= Miriadua Falls =

Uganda Tourist Site

Miriadua Falls is a Ugandan tourist site found in Maracha on River Oluffe, over 20 kilometres north of Arua City.

== Location ==
Located in Lici Village, Kakua Parish, Kijomoro Sub-county, Maracha District, 2 km from Arua-Maracha road in river Oluffe.

Miriadua Falls in Maracha

==Activities==
The falls is set amidst lush greenery, but Miriadua Falls is not just a visual treat with cascading water plunging down rocky cliffs; it also provides opportunities for adventure. Visitors can engage in hiking and birdwatching, discovering the diverse wildlife that inhabits the surrounding areas.
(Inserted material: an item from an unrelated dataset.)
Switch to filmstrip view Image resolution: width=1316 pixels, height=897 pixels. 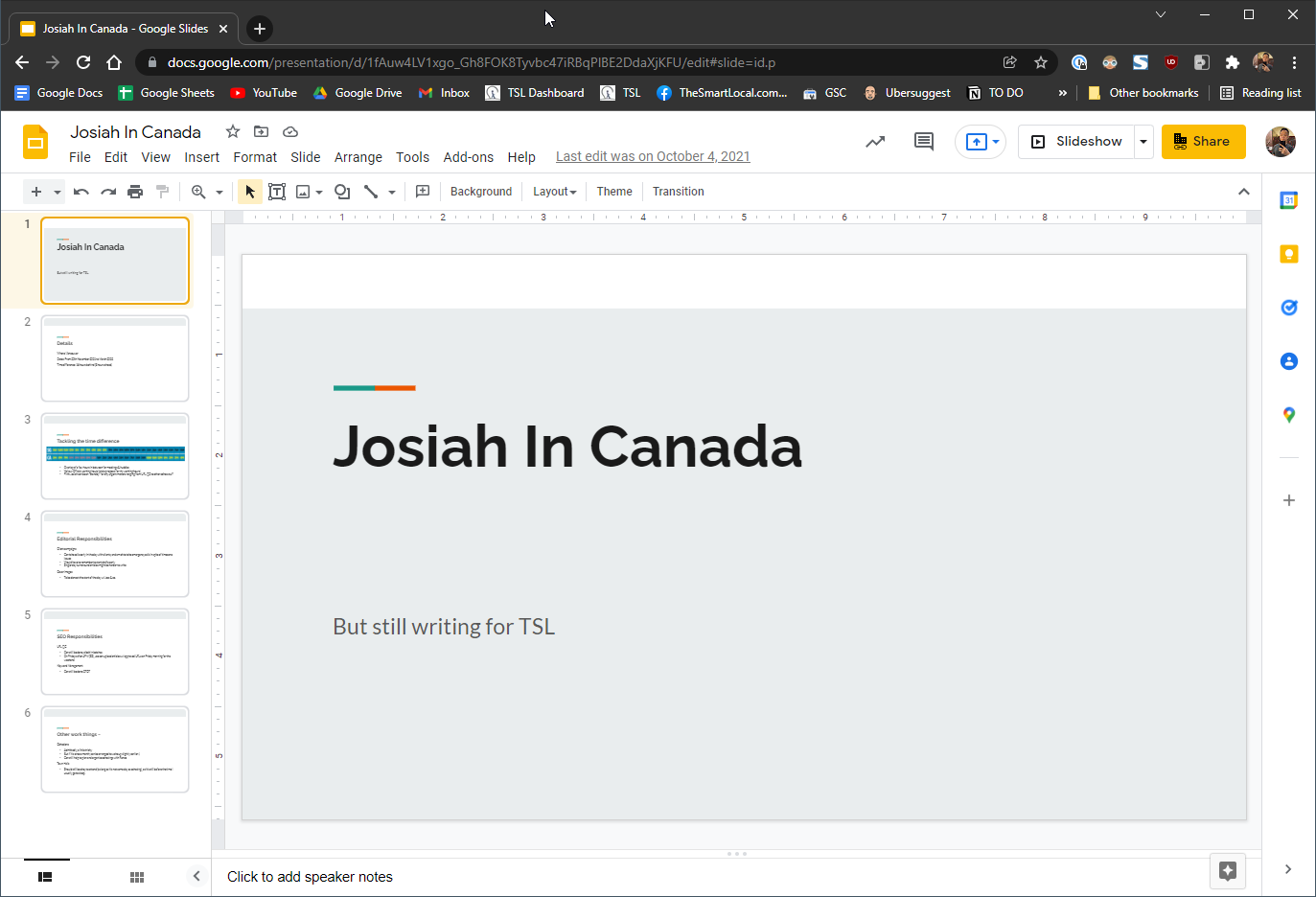pos(45,877)
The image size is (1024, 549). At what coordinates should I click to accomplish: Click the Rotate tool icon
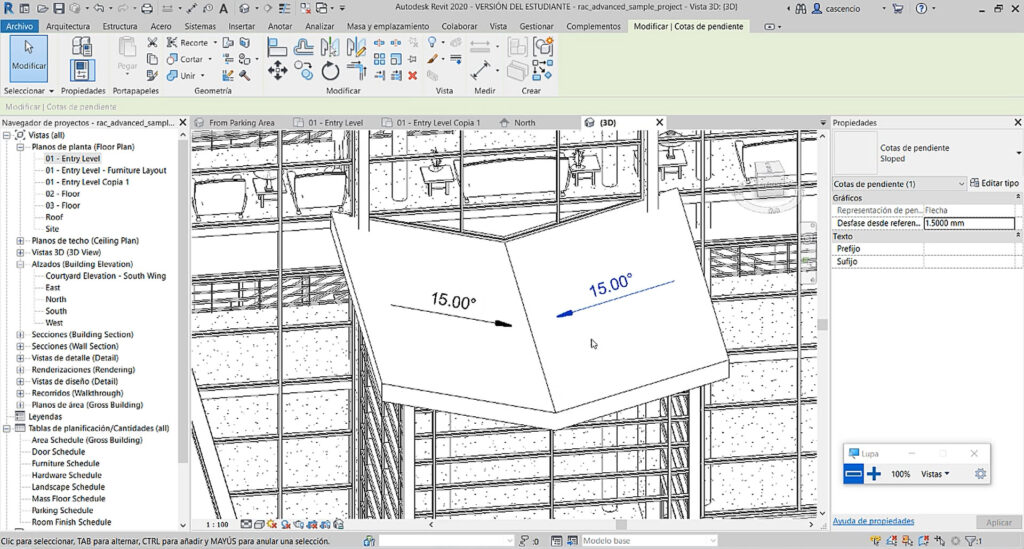click(330, 70)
The nearby trails take you through picturesque landscapes, offering panoramic views that showcase the region's natural charm. It's a setting for picnics and family gatherings where the beauty of the falls enhances every moment spent with loved ones.

==Directions==
Miriadua Falls is found off the Koboko Highway after Kijomoro; cut inwards next to the Kakwa Cope Centre signpost and move forward for 2 kilometres until you bend left before Ambidro Health Centre III with blue ironsheet roofs! Taxis or bodabodas can drop you near there from Arua City in half an hour starting at about 5,000 UGX onwards.